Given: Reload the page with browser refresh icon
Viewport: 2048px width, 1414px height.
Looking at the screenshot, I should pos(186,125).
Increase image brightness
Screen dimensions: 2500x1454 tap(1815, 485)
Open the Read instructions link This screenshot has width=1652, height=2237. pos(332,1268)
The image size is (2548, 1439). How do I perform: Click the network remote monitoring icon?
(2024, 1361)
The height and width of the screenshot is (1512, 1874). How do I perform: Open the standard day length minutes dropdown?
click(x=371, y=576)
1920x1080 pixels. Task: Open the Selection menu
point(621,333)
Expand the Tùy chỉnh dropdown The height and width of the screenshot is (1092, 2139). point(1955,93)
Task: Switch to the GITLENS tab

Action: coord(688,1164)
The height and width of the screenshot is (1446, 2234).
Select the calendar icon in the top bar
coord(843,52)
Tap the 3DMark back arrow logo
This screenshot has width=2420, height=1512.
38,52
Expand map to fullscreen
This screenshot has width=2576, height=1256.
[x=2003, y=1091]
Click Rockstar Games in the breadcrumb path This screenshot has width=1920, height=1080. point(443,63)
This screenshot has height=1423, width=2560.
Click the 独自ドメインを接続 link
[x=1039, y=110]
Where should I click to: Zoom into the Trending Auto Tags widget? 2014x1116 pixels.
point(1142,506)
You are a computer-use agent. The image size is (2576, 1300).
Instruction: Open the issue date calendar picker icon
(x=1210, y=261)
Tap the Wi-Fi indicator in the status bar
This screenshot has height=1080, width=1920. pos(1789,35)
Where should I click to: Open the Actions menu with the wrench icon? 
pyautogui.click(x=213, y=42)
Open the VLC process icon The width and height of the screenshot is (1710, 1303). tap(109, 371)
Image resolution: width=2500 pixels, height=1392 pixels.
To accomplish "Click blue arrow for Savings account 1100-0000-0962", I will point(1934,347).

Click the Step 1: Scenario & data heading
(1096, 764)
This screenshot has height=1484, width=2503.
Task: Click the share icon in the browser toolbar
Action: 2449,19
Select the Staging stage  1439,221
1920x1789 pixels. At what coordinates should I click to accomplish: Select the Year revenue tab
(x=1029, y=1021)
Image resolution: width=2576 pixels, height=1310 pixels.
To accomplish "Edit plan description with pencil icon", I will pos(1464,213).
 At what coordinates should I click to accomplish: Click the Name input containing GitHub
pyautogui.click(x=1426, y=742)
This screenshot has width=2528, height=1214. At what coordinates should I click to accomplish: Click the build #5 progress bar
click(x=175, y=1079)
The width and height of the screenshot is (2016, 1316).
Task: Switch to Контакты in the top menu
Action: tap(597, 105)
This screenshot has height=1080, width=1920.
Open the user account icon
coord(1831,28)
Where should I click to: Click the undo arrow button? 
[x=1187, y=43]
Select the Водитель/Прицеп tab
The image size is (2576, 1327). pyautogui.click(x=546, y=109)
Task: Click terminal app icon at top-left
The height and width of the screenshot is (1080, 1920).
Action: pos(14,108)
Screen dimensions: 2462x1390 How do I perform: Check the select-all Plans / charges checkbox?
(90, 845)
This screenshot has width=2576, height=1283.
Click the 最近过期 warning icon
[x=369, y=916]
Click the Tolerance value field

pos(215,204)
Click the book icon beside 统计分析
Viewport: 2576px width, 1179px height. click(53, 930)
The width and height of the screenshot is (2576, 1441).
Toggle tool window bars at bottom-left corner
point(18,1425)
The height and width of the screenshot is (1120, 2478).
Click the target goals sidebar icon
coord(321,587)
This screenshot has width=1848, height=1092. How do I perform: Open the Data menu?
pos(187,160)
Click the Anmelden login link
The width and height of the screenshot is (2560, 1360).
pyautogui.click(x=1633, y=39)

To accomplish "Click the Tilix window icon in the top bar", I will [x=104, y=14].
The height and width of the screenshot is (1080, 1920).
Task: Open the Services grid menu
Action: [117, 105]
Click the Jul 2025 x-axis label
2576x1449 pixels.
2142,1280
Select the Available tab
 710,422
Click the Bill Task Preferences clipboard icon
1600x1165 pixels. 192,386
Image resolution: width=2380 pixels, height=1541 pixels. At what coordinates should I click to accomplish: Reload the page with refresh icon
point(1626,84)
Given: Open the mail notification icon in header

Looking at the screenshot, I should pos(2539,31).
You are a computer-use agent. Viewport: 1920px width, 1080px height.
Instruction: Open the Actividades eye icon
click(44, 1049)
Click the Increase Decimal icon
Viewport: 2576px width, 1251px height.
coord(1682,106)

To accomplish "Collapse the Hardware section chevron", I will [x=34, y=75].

★ ★ ★ ★ ★

Write the data back out verbatim.

Given: Reload the page with browser refresh icon
Viewport: 2048px width, 1414px height.
Looking at the screenshot, I should pos(186,125).
Increase image brightness
Screen dimensions: 2500x1454 tap(1815, 485)
Open the Read instructions link This screenshot has width=1652, height=2237. pos(332,1268)
The image size is (2548, 1439). How do I perform: Click the network remote monitoring icon?
(2024, 1361)
The height and width of the screenshot is (1512, 1874). How do I perform: Open the standard day length minutes dropdown?
click(x=371, y=576)
1920x1080 pixels. Task: Open the Selection menu
point(621,333)
Expand the Tùy chỉnh dropdown The height and width of the screenshot is (1092, 2139). point(1955,93)
Task: Switch to the GITLENS tab

Action: coord(688,1164)
The height and width of the screenshot is (1446, 2234).
Select the calendar icon in the top bar
coord(843,52)
Tap the 3DMark back arrow logo
This screenshot has width=2420, height=1512.
38,52
Expand map to fullscreen
This screenshot has width=2576, height=1256.
[x=2003, y=1091]
Click Rockstar Games in the breadcrumb path This screenshot has width=1920, height=1080. point(443,63)
This screenshot has height=1423, width=2560.
Click the 独自ドメインを接続 link
[x=1039, y=110]
Where should I click to: Zoom into the Trending Auto Tags widget? 2014x1116 pixels.
point(1142,506)
You are a computer-use agent. The image size is (2576, 1300).
Instruction: Open the issue date calendar picker icon
(x=1210, y=261)
Tap the Wi-Fi indicator in the status bar
This screenshot has height=1080, width=1920. pos(1789,35)
Where should I click to: Open the Actions menu with the wrench icon? 
pyautogui.click(x=213, y=42)
Open the VLC process icon The width and height of the screenshot is (1710, 1303). tap(109, 371)
Image resolution: width=2500 pixels, height=1392 pixels.
To accomplish "Click blue arrow for Savings account 1100-0000-0962", I will point(1934,347).

Click the Step 1: Scenario & data heading
(1096, 764)
This screenshot has height=1484, width=2503.
Task: Click the share icon in the browser toolbar
Action: 2449,19
Select the Staging stage  1439,221
1920x1789 pixels. At what coordinates should I click to accomplish: Select the Year revenue tab
(x=1029, y=1021)
Image resolution: width=2576 pixels, height=1310 pixels.
To accomplish "Edit plan description with pencil icon", I will pos(1464,213).
 At what coordinates should I click to accomplish: Click the Name input containing GitHub
pyautogui.click(x=1426, y=742)
This screenshot has width=2528, height=1214. At what coordinates should I click to accomplish: Click the build #5 progress bar
click(x=175, y=1079)
The width and height of the screenshot is (2016, 1316).
Task: Switch to Контакты in the top menu
Action: tap(597, 105)
This screenshot has height=1080, width=1920.
Open the user account icon
coord(1831,28)
Where should I click to: Click the undo arrow button? 
[x=1187, y=43]
Select the Водитель/Прицеп tab
The image size is (2576, 1327). pyautogui.click(x=546, y=109)
Task: Click terminal app icon at top-left
The height and width of the screenshot is (1080, 1920).
Action: pos(14,108)
Screen dimensions: 2462x1390 How do I perform: Check the select-all Plans / charges checkbox?
(90, 845)
This screenshot has width=2576, height=1283.
Click the 最近过期 warning icon
[x=369, y=916]
Click the Tolerance value field

pos(215,204)
Click the book icon beside 统计分析
Viewport: 2576px width, 1179px height. click(53, 930)
The width and height of the screenshot is (2576, 1441).
Toggle tool window bars at bottom-left corner
point(18,1425)
The height and width of the screenshot is (1120, 2478).
Click the target goals sidebar icon
coord(321,587)
This screenshot has width=1848, height=1092. How do I perform: Open the Data menu?
pos(187,160)
Click the Anmelden login link
The width and height of the screenshot is (2560, 1360).
pyautogui.click(x=1633, y=39)

To accomplish "Click the Tilix window icon in the top bar", I will [x=104, y=14].
The height and width of the screenshot is (1080, 1920).
Task: Open the Services grid menu
Action: [117, 105]
Click the Jul 2025 x-axis label
2576x1449 pixels.
2142,1280
Select the Available tab
 710,422
Click the Bill Task Preferences clipboard icon
1600x1165 pixels. 192,386
Image resolution: width=2380 pixels, height=1541 pixels. At what coordinates should I click to accomplish: Reload the page with refresh icon
point(1626,84)
Given: Open the mail notification icon in header

Looking at the screenshot, I should pos(2539,31).
You are a computer-use agent. Viewport: 1920px width, 1080px height.
Instruction: Open the Actividades eye icon
click(44, 1049)
Click the Increase Decimal icon
Viewport: 2576px width, 1251px height.
coord(1682,106)

To accomplish "Collapse the Hardware section chevron", I will [x=34, y=75].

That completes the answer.